MATERIAL SUPPLIED →
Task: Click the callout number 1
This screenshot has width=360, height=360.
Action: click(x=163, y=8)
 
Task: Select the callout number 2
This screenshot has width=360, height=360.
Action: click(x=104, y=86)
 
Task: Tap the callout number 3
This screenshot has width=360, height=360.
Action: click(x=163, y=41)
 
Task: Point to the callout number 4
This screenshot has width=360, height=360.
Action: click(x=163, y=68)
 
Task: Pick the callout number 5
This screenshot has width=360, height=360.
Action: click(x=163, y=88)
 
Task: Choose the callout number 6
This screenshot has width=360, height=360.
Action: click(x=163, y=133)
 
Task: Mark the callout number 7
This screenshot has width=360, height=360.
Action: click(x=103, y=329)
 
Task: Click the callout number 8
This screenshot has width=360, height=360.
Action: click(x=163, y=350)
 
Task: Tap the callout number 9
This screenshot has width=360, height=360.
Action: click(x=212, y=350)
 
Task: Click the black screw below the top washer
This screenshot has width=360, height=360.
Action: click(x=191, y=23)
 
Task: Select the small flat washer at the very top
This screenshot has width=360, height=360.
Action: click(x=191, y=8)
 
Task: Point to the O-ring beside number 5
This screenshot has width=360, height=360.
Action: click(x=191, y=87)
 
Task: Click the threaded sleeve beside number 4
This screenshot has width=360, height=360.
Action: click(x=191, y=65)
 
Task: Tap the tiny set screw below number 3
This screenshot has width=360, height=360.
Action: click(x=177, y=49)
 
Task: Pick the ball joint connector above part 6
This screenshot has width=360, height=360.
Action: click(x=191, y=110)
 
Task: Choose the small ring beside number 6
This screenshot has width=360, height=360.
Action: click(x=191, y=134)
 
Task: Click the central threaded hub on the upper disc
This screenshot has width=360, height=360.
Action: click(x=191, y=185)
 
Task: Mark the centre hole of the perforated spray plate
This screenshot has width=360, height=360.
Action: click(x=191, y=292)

TO BE DONE → Reproduce every entry above with "callout" swapped for "marker" wherever it occurs, leaving everything else unchanged.

OUTPUT OF THE EXERCISE →
Task: Click the marker number 1
This screenshot has width=360, height=360.
Action: click(x=163, y=8)
 
Task: Select the marker number 2
This screenshot has width=360, height=360.
Action: click(x=104, y=86)
 
Task: Tap the marker number 3
This screenshot has width=360, height=360.
Action: click(x=163, y=41)
 
Task: Point to the marker number 4
This screenshot has width=360, height=360.
Action: click(x=163, y=68)
 
Task: Pick the marker number 5
This screenshot has width=360, height=360.
Action: click(x=163, y=88)
 
Task: Choose the marker number 6
This screenshot has width=360, height=360.
Action: click(x=163, y=133)
 
Task: Mark the marker number 7
This screenshot has width=360, height=360.
Action: click(x=103, y=329)
 
Task: Click the marker number 8
This screenshot has width=360, height=360.
Action: click(x=163, y=350)
 
Task: Tap the marker number 9
This screenshot has width=360, height=360.
Action: click(x=212, y=350)
 
Task: Click the black screw below the top washer
This screenshot has width=360, height=360.
Action: click(x=191, y=23)
 
Task: Select the small flat washer at the very top
This screenshot has width=360, height=360.
Action: click(x=191, y=8)
 
Task: Point to the O-ring beside number 5
This screenshot has width=360, height=360.
Action: click(x=191, y=87)
 
Task: Click the threaded sleeve beside number 4
This screenshot has width=360, height=360.
Action: click(x=191, y=65)
 
Task: Tap the tiny set screw below number 3
This screenshot has width=360, height=360.
Action: click(x=177, y=49)
 
Task: Pick the ball joint connector above part 6
This screenshot has width=360, height=360.
Action: click(x=191, y=110)
 
Task: Choose the small ring beside number 6
This screenshot has width=360, height=360.
Action: click(x=191, y=134)
 
Task: Click the central threaded hub on the upper disc
This screenshot has width=360, height=360.
Action: click(x=191, y=185)
 
Task: Mark the centre hole of the perforated spray plate
This screenshot has width=360, height=360.
Action: click(x=191, y=292)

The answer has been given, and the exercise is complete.